* **Input material**
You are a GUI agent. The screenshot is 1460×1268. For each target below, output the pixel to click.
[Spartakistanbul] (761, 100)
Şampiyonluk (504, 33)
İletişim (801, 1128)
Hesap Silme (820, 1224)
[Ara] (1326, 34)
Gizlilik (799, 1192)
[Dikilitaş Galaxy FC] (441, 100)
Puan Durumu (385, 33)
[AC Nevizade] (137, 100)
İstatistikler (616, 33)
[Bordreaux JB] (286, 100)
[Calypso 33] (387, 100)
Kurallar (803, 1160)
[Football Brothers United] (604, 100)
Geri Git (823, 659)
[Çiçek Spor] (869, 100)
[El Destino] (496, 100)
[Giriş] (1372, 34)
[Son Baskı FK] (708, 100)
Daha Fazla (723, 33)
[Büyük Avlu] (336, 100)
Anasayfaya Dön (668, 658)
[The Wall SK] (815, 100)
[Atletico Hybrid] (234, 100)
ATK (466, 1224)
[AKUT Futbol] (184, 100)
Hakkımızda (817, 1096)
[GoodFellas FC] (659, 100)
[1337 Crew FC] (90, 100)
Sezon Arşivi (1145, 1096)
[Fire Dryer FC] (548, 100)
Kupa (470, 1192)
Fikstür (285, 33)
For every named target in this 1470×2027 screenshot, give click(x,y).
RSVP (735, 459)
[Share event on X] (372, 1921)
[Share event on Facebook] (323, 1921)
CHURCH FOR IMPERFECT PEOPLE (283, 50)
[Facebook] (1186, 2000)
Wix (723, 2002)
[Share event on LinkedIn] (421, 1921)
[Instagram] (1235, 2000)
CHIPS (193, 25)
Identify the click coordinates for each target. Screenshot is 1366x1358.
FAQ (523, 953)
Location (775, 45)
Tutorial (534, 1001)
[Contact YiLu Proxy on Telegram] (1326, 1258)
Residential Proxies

* **Your instructions**
Throughout the data above, report every line that contains the string "each".

* **Task answer**
You are a GUI agent. The screenshot is 1460×1268. For each target below, output the pixel to click.
Identify the click coordinates for each target. Screenshot is 1366x1358.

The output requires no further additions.